— EXTRACTED TEXT —
## start
BRIEF DESCRIPTION OF THE DRAWINGS
FIG. 1 shows the relative relaxation modulus of a thermoset material modified with different amounts of diaminodiphenyl sulfide as a function of temperature.
FIG. 2 shows the relative relaxation modulus of a thermoset material modified with different amounts of sulfur-MDEA reaction product as a function of temperature.
FIG.3 shows the relative relaxation modulus of a thermoset material modified with different amounts of sulfur-DGEBF (sulfur-PY306) reaction product as a function of temperature. DETAILED DESCRIPTION
Composite materials composed of reinforcing fibres embedded in a thermoset resin matrix have been used in the manufacture of load-bearing components suitable for use in transport applications (including aerospace, aeronautical, nautical and land vehicles) and in building/construction applications. To form structural parts from composite materials, the materials must be shaped and cured. Once cured, thermoset composite materials become irreversibly hardened and cannot be reshaped. Recycling of the polymer component (or matrix) of the cured thermoset composite material is challenging. Conventional recycling methods involve thermal or chemical degradation of the polymer matrix to yield recyclable elements which can be separated from the fiber recyclate. One attempt to provide reprocessable epoxide composites is to mix an epoxy resin with a cross-linking agent of the formula Ar-S-S-Ar where Ar is a ring system from 5 to 14 carbon atoms (see WO15181054 A1). The specific crosslinking agent disclosed in WO15181054 is bis(4-aminophenyl) disulfide (AFD). It was found that the resulting
composite produced from using an epoxy resin cross-linked with such AFD crosslinking agent shows the ability of being reprocessable, recyclable and repairable. The disadvantage associated with such use of AFD crosslinking agent is that it is very expensive, making the use thereof impractical for large scale application. Elemental Sulfur is widely available, low cost material and the polymerization behavior of elemental Sulfur is well known. The Sstoe Sulfur structure which exists at room temperature undergoes a ring opening reaction to form a di-radical at around 110°C -120°C:
Such di-radical polymerizes to form higher molecular weight (Mw) linear chains at around 150°C; however, the resulting sulfur polymers are not stable and steadily convert back to the cyclic S5 to 8 units over time.
## end
— RECORDS SHOWN —
## start
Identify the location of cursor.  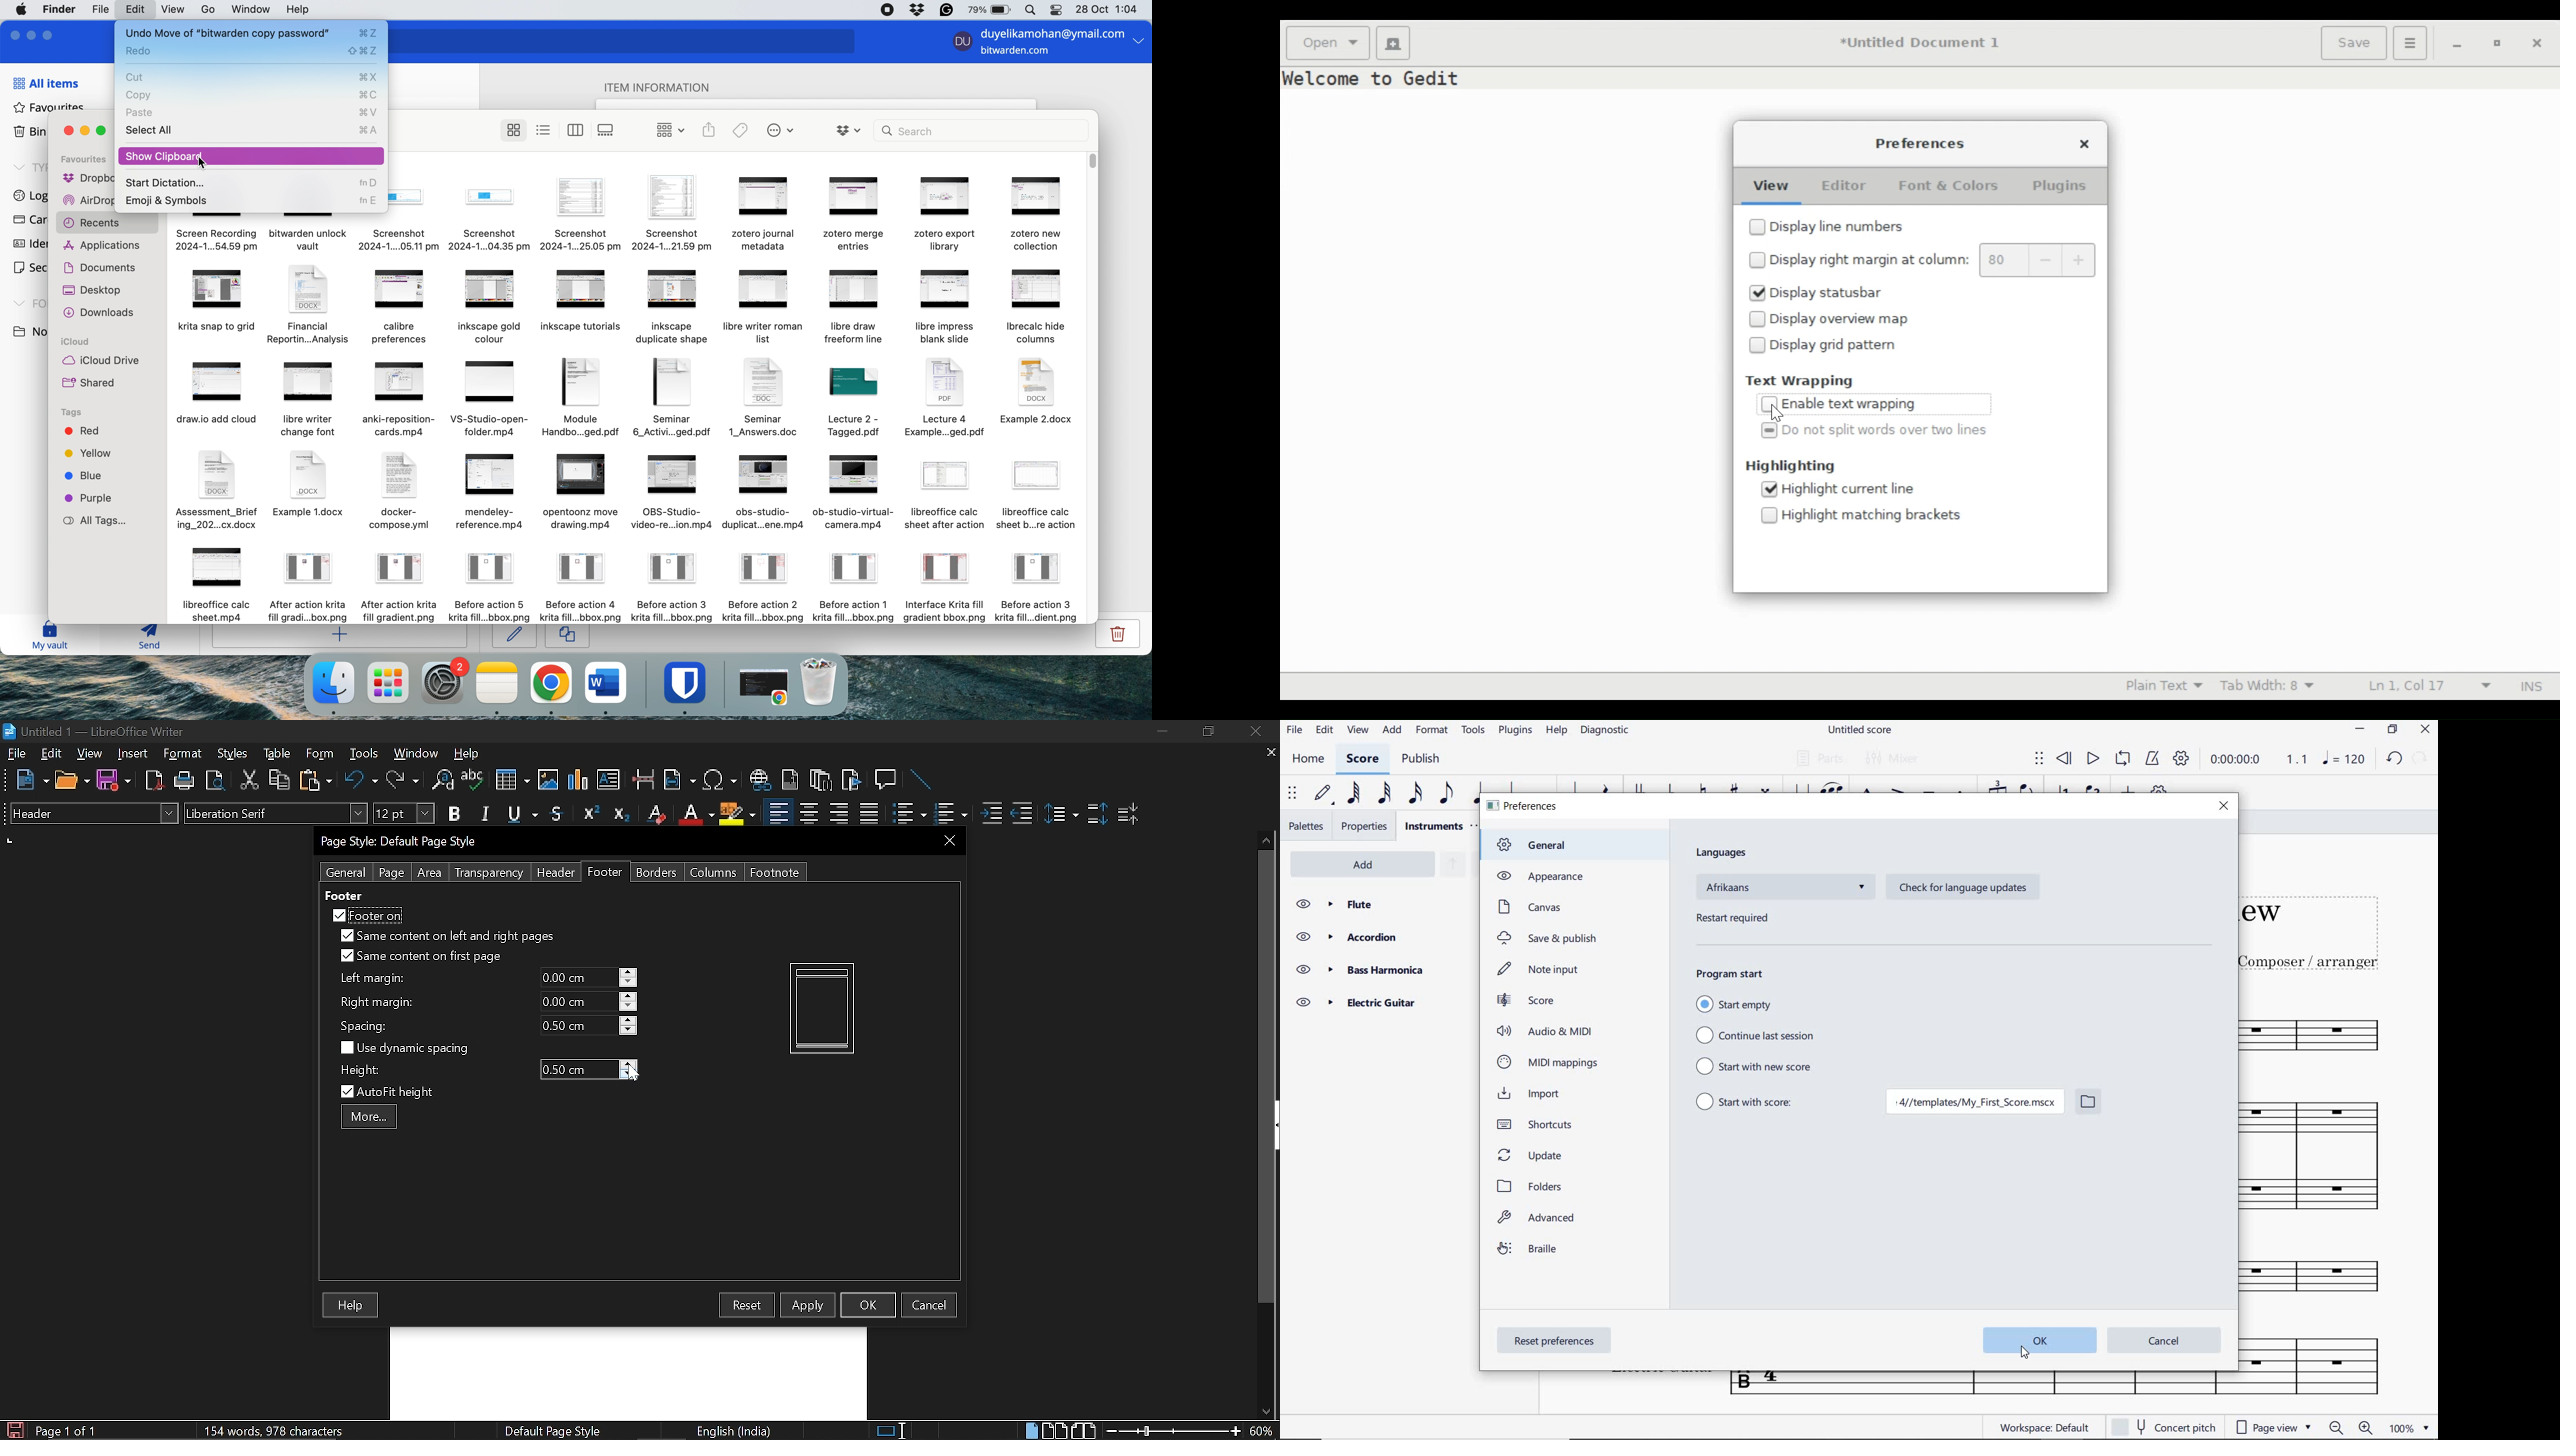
## end
## start
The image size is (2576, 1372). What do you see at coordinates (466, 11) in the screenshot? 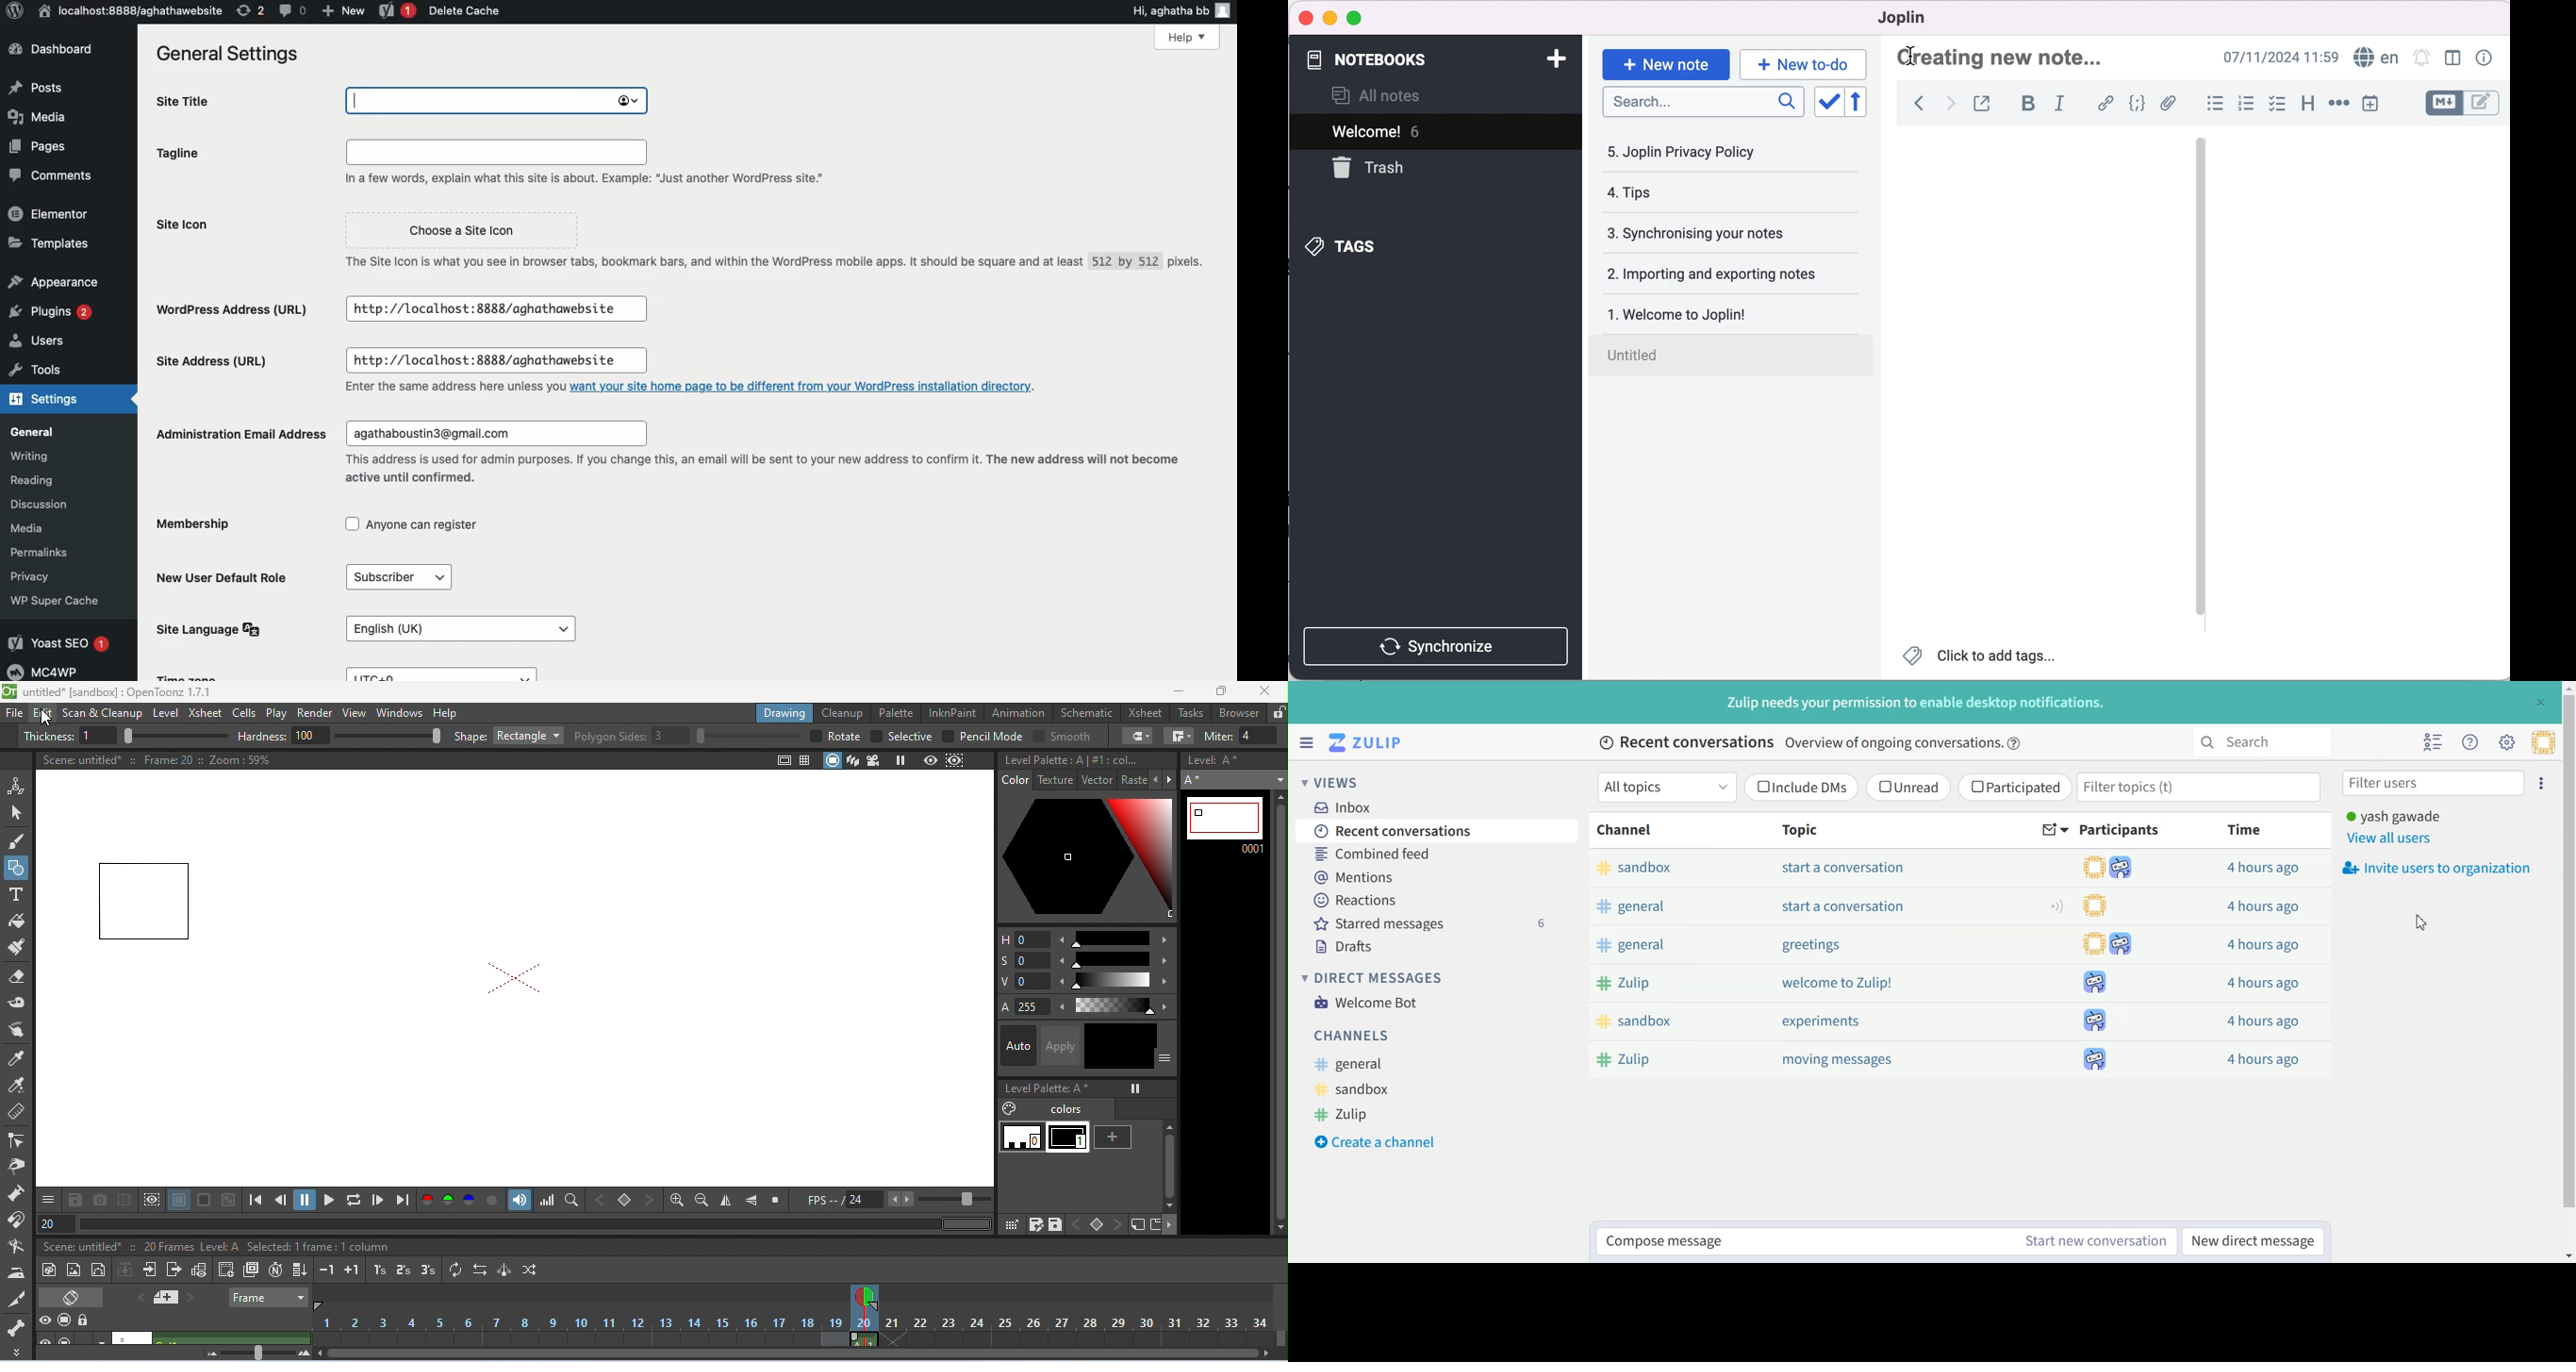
## end
— WORK INSTRUCTIONS —
Carry on the text about sulfur-modified thermoset resins from its last sentence. You won't need the lines for this.

— REPLY TO THE TASK —
It has been discovered that when elemental sulfur is reacted with certain amine or epoxy compound with reactive functional groups, and that reaction product is introduced into an epoxy-based thermoset material and cured, the cured modified thermoset displays vitrimer like behavior. Vitrimers refer to a class of polymers that have properties of permanently crosslinked thermosets while at the same time retaining processability due to covalently adaptable networks (CAN). When thermally triggered, CAN can undergo exchange reactions of crosslinks, which facilitate polymer network rearrangement, making macroscopic reshaping possible. If a stress is applied to the crosslinks, the crosslinks can rearrange until the stress relaxes and a new shape is obtained. Vitrimer like behavior can be evidenced through the use of stress relaxation experiment in which a material is strained to a fixed length at an isothermal temperature and the relaxation modulus is measured over a fixed time period. By making a relative comparison to the initial relaxation modulus at t=0
in the experiment and t=end, the stress relaxation behavior can be quantified. Vitrimer like behavior in a thermosetting material is advantageous as it theoretically allows for a thermoset network containing vitrimer functionality to be recycled by dissociating the vitrimer bonds. A sulfur reaction product can be formed by reacting elemental sulfur with an amine having reactive functionality, particularly, an aromatic diamine having at least one, preferably two, reactive amine groups per molecule. A sulfur reaction product can also be formed by reacting elemental sulfur with an epoxy compound, particularly, an epoxide compound having at least one, preferably two, epoxy functional groups per molecule, and a compatibilising agent.
In one embodiment, the sulfur reaction product is formed by reacting elemental sulfur with 4,4'-methylene-bis-(2,6-diethylaniline) (MDEA), hereafter referred to as “sulfur-MDEA” reaction product.
In another embodiment, the sulfur reaction product is formed by reacting elemental sulfur with diglycidyl ether of Bisphenol F (DGEBF), hereafter referred to as “sulfur-DGEBF” reaction product.
It has been found that the sulfur-MDEA reaction product is a homogeneous material in solid state, and sulfur-DGEBF reaction product is a homogeneous material in the form of a paste. Both reaction products are dissolvable in epoxy resins at an elevated temperature. The term “homogeneous” in context means substantially or mostly uniform in composition without any visual inconsistencies.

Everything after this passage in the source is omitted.